- Problems to solve -
1/ Summarize the passage on arenavirus nucleoprotein cap binding in two sentences.
2/ From the passage on arenavirus nucleoprotein cap binding, reproduce the part from "In summary, these" to "TCRV and PICV.", substituting "signaling cascades" for "signalling pathways".

═════ Provided passage

In summary, these results indicate that although JUNV is able to activate one of the main signalling pathways responsible for regulation of cap-dependent translation and m7GpppN caps are present at the 5′ ends of the arenavirus mRNAs, virus replication can take place without functional eIF4E. A similar conclusion would also apply for TCRV and PICV.
6. N proteins of JUNV, TCRV and PICV are able to bind to 7 methyl-cap
Previous studies reported the presence of a cavity to bind 7 methyl-cap in the amino terminal extremity of Lassa virus (LASV) nucleoprotein (Qi et al., 2010). According with our results, JUNV is able to multiply under conditions that impair eIF4E functioning. Given that N is present among IP proteins using antibodies against eIF4A and eIF4GI but not eIF4E it could be possible that this viral protein interacts with 7 methyl-cap structures, constituting a translation complex of viral cap-mRNAs. To evaluate this hypothesis, we performed a cap-binding assay using 7 methyl-cap sepharose beads. Lysates of Vero cells mock infected or infected with JUNV were incubated with 7 methyl-cap sepharose beads and, after incubation, fractions bound and unbound to the 7 methyl-cap beads were analysed by SDS-PAGE. Notably, the 7 methyl-cap sepharose beads retained the nucleoprotein of JUNV but not the viral glycoprotein G1 (Fig. 10a). In this fraction the presence of eIF4A and eIF4E was also detected. As control the presence of the non-related proteins Akt and GAPDH were also evaluated and as can be seen both proteins were absent in the fraction bound to the 7 methyl-cap sepharose beads. Similar results were obtained for TCRV and PICV, in which the presence of both nucleoproteins was detected in the 7 methyl-cap bound fraction (Fig. 10b). In all cases, non-specific association of N and beads was discarded (data not shown). Taken together, these results support the notion that arenaviral nucleoproteins are able to associate, either direct or indirectly, to the 7 methyl-cap sepharose beads.

══════════
═════ Material supplied

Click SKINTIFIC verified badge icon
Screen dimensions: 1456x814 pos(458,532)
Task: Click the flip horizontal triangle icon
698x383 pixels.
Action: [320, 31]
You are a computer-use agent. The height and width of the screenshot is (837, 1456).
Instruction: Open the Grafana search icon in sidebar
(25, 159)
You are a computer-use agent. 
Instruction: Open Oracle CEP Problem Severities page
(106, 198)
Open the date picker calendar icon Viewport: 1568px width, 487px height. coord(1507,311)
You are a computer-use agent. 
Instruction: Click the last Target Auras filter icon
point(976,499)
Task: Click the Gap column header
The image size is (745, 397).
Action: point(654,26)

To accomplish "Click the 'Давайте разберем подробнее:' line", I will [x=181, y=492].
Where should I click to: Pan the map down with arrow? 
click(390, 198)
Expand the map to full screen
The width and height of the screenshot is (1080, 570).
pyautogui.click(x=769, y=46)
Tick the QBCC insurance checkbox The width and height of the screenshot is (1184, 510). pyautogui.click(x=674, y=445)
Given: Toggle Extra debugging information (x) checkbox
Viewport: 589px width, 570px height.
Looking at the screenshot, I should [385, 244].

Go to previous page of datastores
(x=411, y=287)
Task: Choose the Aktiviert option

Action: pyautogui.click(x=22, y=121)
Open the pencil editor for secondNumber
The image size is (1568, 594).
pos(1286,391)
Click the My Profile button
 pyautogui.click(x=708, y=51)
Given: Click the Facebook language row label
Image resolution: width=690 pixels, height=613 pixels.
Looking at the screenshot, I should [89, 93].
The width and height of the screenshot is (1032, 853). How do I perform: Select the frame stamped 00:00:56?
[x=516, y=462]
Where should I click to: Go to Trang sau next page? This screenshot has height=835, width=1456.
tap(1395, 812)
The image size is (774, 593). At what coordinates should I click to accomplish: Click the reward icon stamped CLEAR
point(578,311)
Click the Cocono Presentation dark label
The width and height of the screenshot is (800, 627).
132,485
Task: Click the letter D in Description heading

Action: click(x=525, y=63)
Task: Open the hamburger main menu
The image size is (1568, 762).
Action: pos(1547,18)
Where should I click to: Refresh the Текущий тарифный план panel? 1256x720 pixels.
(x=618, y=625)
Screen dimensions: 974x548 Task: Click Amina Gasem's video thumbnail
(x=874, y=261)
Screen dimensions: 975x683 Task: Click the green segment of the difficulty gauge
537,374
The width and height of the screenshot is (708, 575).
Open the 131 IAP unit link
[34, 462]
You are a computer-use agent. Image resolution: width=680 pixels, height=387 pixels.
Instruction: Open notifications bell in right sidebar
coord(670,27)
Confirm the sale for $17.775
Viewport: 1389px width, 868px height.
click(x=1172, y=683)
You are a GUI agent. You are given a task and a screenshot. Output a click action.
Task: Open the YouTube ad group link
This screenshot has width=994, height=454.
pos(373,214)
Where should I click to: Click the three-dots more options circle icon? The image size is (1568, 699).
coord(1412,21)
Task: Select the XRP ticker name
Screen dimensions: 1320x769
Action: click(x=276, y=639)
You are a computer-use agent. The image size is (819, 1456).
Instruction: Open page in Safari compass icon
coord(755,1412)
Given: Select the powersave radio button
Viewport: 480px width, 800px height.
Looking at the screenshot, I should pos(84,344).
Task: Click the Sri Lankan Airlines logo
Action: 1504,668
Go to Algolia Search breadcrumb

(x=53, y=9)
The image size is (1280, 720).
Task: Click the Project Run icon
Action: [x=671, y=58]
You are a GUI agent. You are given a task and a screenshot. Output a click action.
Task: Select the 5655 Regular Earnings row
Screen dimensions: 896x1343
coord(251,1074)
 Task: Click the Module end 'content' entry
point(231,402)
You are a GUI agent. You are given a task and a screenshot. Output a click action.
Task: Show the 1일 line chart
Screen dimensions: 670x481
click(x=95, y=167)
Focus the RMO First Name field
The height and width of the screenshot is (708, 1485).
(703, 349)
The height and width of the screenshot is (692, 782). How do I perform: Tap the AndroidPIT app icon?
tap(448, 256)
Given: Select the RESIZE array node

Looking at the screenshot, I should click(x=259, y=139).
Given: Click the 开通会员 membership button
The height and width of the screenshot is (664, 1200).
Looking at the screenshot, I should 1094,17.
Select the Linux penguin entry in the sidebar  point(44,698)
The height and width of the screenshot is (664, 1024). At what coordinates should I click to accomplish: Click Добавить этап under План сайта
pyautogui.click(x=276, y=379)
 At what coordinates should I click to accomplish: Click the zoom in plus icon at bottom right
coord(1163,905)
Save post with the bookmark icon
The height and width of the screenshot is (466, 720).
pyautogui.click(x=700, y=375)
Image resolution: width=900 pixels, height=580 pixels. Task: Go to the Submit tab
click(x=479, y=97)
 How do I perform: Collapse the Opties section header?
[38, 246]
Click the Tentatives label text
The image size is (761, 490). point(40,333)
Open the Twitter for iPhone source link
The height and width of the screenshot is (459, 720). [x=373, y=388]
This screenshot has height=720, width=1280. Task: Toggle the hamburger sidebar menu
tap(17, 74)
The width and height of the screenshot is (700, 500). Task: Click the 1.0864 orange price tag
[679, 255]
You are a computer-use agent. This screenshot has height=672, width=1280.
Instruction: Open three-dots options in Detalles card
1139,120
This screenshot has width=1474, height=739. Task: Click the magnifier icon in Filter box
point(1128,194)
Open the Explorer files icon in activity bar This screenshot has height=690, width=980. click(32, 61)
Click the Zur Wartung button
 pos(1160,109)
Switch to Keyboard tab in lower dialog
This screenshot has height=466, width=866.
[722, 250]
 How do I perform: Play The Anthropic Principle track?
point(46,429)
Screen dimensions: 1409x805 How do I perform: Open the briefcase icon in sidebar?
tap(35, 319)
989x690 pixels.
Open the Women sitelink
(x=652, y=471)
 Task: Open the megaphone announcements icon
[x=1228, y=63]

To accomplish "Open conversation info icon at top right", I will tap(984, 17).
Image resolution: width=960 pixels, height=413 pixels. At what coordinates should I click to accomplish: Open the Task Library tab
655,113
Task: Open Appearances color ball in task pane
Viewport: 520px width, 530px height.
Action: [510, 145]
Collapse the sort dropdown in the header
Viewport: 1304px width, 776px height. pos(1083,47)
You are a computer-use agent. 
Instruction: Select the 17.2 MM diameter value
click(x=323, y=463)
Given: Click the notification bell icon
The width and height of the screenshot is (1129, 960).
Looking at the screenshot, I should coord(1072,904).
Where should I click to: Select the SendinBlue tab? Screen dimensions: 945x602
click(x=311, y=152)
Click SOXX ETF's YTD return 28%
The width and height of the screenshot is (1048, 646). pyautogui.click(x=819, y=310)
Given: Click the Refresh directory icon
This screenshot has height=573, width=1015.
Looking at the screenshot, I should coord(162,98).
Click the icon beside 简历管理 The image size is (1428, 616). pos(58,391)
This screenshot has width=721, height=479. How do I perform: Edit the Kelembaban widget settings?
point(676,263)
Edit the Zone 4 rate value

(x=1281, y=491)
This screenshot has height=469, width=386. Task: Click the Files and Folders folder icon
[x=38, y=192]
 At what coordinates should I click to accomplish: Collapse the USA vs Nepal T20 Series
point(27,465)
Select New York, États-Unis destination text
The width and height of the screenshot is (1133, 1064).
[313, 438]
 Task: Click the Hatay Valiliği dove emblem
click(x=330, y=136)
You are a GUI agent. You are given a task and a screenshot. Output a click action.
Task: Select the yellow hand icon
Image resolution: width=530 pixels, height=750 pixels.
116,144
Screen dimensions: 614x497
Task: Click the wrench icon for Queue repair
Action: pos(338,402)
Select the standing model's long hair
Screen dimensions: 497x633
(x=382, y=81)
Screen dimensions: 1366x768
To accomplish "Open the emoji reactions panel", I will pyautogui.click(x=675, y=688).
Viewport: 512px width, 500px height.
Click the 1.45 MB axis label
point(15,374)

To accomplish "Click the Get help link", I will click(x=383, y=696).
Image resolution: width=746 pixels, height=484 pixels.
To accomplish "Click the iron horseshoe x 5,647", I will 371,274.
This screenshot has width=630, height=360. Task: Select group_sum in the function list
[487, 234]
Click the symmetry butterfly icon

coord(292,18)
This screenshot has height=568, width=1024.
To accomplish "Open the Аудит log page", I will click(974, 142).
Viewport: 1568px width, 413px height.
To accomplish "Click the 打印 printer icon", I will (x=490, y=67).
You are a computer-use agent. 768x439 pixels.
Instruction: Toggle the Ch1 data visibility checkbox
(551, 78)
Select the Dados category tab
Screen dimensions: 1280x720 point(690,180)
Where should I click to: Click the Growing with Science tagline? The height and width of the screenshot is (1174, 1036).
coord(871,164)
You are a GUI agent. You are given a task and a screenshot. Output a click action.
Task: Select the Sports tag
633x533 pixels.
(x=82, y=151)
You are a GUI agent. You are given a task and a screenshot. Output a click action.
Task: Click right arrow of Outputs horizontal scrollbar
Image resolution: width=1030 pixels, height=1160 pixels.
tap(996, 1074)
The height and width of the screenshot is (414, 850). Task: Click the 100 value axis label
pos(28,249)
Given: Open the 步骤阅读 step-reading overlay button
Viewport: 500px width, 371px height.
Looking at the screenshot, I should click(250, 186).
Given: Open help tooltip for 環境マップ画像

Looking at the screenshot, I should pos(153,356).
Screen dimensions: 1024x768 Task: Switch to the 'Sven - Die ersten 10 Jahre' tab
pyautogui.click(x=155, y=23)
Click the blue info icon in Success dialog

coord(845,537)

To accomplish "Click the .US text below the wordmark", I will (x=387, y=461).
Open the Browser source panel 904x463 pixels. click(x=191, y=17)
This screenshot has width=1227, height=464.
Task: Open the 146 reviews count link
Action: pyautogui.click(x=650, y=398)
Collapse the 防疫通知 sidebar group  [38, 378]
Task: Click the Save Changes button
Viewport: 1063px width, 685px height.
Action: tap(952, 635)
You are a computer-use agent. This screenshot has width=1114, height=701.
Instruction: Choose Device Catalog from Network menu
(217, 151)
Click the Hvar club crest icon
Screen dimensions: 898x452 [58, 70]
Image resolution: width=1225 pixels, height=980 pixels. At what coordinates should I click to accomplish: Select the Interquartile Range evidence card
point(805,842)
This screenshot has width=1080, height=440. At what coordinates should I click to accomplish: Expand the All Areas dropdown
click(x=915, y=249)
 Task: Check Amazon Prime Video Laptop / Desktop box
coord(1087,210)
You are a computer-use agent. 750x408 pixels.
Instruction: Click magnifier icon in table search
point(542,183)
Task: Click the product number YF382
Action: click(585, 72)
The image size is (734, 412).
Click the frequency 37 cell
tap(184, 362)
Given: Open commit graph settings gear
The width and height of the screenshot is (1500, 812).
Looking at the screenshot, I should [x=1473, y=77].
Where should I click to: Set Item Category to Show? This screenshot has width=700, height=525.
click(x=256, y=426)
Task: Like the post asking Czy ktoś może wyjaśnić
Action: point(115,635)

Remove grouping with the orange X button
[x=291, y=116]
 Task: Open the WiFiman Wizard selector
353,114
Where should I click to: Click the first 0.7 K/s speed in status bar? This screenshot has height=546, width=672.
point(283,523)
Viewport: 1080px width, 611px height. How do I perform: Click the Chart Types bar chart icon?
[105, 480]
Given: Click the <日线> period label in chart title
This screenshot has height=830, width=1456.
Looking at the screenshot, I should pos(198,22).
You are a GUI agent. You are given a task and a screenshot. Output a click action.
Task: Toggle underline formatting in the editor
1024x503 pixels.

══════════

- Results of the exercise -
1/ JUNV can replicate without functional eIF4E, even though it activates one of the main signalling pathways that regulate cap-dependent translation and arenavirus mRNAs carry m7GpppN caps at their 5′ ends, and a similar conclusion would apply to TCRV and PICV. In a cap-binding assay, 7 methyl-cap sepharose beads retained the nucleoproteins of JUNV, TCRV and PICV but not the JUNV glycoprotein G1 or the control proteins Akt and GAPDH, which supports the notion that arenaviral nucleoproteins associate with the beads, either directly or indirectly.

2/
In summary, these results indicate that although JUNV is able to activate one of the main signaling cascades responsible for regulation of cap-dependent translation and m7GpppN caps are present at the 5′ ends of the arenavirus mRNAs, virus replication can take place without functional eIF4E. A similar conclusion would also apply for TCRV and PICV.